I just bought a 2004 Nissan Frontier 4x4 V6 S/C Crew cab. I am looking to plow ONLY my driveway (No Commercial Work). I am hearing it is difficult to get a plow for the Nissan Frontier. I don't want the manual plows offered(Snowsport, etc.) I want a Fisher, Meyer, Western, Sno-Way, etc. type plow. Can anyone point me in the right direction. Does anyone know why Nissans have problems with mounting plows??? Is there any way around it?? Thanks for the input.


----------



## corkireland (Feb 17, 2004)

If you want a full use snowplow for your nissan I would look at Snoway, particularly the Predator St. Models. Or depending on where you live if there is a blizzard dealer nearby, you might look at the 680 Lt. I have a Snoway Mt plow on my Sonoma and it does a great job. I would say look into Western or Fisher's suburbanite/homesteader but they don't even offer Nissan on their quick match so my guess they would sell you the plow but would not install it. So far as the Snowsport goes, the business next to us, the guy uses a snowsport on and does a pretty efficient job and at only around a thousand dollars compared to upwards of 2500-3500 dollars in the fully hydraulic plows, maybe be something to look at! But good luck!


----------



## ejdago (Mar 19, 2004)

*Curtis Home-pro*

Bought brand new for my 2002 Toyota Tacoma Dbl Cab in Feb. 2004 and only used 3 times on my 160' driveway for a total of about 12" of snow. Not sure if this will fit on the frontier or not, but thought I would let you know

Plow is in practically brand new shape and works perfect. Paid $3200 installed. Will Sac. for $2200.

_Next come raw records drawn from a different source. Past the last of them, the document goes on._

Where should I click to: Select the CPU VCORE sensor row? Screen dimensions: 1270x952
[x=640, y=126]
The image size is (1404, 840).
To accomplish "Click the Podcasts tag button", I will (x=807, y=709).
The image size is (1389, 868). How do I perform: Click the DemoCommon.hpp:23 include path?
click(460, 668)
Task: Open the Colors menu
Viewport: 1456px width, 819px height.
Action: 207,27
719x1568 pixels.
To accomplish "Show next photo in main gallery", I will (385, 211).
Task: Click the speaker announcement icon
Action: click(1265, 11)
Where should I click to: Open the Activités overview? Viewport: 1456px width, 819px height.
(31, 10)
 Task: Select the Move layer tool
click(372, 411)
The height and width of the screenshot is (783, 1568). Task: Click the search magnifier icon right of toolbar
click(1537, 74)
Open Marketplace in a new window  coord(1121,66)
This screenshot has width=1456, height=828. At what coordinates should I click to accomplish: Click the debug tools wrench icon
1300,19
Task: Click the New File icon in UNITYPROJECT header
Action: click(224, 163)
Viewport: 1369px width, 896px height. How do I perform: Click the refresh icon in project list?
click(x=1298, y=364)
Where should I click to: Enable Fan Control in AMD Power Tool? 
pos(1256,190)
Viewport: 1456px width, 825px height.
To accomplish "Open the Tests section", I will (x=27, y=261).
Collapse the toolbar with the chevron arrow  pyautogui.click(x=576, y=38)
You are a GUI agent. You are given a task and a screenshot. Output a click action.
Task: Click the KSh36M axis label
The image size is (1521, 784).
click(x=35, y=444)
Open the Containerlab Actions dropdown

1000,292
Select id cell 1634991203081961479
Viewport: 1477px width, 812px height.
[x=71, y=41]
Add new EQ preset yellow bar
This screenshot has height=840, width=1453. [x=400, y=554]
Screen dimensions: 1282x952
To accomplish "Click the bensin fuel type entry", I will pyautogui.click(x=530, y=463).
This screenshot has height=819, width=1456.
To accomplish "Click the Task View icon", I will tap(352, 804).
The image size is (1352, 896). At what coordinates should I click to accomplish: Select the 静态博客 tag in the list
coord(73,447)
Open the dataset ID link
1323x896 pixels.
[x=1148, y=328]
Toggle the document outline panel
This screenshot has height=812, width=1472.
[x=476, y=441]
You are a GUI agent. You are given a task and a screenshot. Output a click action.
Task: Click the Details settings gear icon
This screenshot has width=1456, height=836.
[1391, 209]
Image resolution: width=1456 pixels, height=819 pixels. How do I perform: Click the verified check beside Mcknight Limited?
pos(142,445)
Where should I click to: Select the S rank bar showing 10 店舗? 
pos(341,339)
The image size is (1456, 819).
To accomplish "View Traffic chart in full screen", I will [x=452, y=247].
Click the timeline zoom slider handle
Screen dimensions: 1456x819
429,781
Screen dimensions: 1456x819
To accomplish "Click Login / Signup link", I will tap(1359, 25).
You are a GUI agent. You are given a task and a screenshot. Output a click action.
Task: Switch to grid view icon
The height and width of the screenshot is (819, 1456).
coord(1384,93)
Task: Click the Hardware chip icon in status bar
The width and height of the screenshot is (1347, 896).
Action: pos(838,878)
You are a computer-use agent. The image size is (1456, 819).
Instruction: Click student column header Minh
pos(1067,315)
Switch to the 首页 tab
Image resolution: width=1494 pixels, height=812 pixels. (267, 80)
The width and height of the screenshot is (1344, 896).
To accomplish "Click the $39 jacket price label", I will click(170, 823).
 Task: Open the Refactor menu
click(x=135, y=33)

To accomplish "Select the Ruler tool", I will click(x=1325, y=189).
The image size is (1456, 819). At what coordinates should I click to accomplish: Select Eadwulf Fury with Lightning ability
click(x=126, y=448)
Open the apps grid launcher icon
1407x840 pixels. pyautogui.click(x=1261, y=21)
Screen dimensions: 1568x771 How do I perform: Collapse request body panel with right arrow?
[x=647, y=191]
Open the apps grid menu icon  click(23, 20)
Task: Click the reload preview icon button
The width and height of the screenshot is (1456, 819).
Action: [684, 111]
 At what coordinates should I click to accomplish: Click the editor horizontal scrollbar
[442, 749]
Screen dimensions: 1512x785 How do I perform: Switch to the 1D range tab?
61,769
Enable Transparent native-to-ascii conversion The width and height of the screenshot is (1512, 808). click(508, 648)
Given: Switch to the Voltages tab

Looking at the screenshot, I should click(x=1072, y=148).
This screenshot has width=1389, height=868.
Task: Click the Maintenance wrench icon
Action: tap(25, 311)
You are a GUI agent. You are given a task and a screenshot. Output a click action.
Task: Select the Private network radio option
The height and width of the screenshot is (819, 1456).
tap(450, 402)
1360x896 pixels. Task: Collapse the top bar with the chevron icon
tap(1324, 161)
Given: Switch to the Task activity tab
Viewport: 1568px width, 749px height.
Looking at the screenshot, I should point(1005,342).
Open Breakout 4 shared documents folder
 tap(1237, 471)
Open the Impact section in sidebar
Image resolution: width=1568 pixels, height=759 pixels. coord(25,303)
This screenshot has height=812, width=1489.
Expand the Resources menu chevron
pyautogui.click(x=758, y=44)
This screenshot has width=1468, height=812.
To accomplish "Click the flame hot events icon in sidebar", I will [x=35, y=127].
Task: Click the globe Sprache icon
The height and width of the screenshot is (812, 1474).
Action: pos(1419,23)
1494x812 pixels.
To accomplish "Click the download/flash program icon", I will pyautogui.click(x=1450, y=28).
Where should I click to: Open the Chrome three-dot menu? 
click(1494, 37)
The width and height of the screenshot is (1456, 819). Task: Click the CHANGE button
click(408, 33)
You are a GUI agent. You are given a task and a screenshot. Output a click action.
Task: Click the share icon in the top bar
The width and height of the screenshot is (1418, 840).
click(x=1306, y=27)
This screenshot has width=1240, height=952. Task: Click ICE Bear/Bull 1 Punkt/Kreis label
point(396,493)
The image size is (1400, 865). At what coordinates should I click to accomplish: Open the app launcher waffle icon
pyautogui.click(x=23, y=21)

If interested or have questions email me at [email protected]


----------



## dmontgomery (Oct 3, 2003)

I have a Snoway ST 6'8" on my 4Runner and it is perfect.....worked well last year. I do residential driveways........If and when I get a larger truck I will go with a Snoway again.

Derek


----------



## Joelinnh (Feb 8, 2004)

*MY snoway and truck (suv)*

I run a snoway on my 03 Chevy Trailblazer. Yes a Trailblazer with a v6. Runs great. Do several driveways and have never had a problem with it. The DP is outstanding


----------